## GIVEN DATA
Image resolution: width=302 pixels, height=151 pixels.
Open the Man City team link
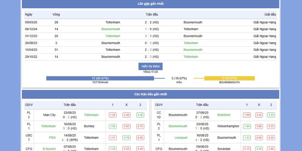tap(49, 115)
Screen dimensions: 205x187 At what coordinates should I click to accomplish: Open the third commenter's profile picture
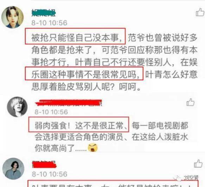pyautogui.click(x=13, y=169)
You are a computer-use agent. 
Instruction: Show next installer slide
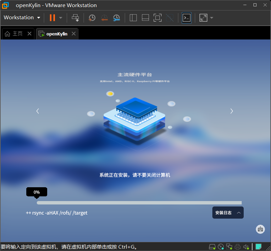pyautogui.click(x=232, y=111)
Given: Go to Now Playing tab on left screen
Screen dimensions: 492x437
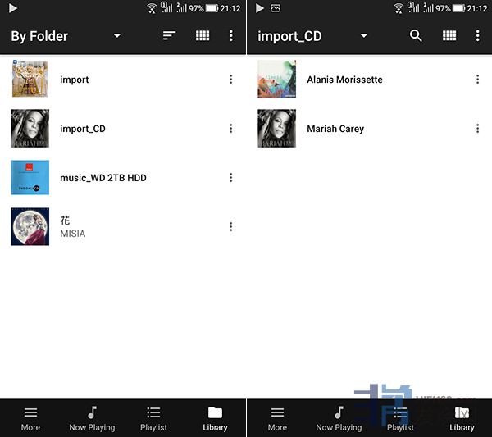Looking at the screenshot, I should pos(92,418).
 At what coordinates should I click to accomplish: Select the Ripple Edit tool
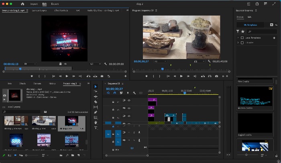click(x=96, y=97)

==

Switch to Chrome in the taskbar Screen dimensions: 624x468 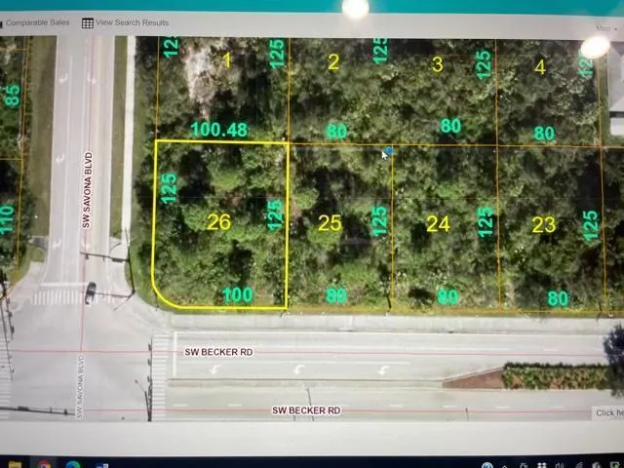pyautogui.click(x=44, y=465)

## PROBLEM STATEMENT
Among the entries above, find the line with "Open the Man City team link" and repeat exactly from there through the line with "Given: Go to Now Playing tab on left screen", leaving out the pictures.

## SOLUTION TO THIS EXERCISE
Open the Man City team link
tap(49, 115)
Screen dimensions: 205x187 At what coordinates should I click to accomplish: Open the third commenter's profile picture
pyautogui.click(x=13, y=169)
You are a computer-use agent. 
Instruction: Show next installer slide
pyautogui.click(x=232, y=111)
Given: Go to Now Playing tab on left screen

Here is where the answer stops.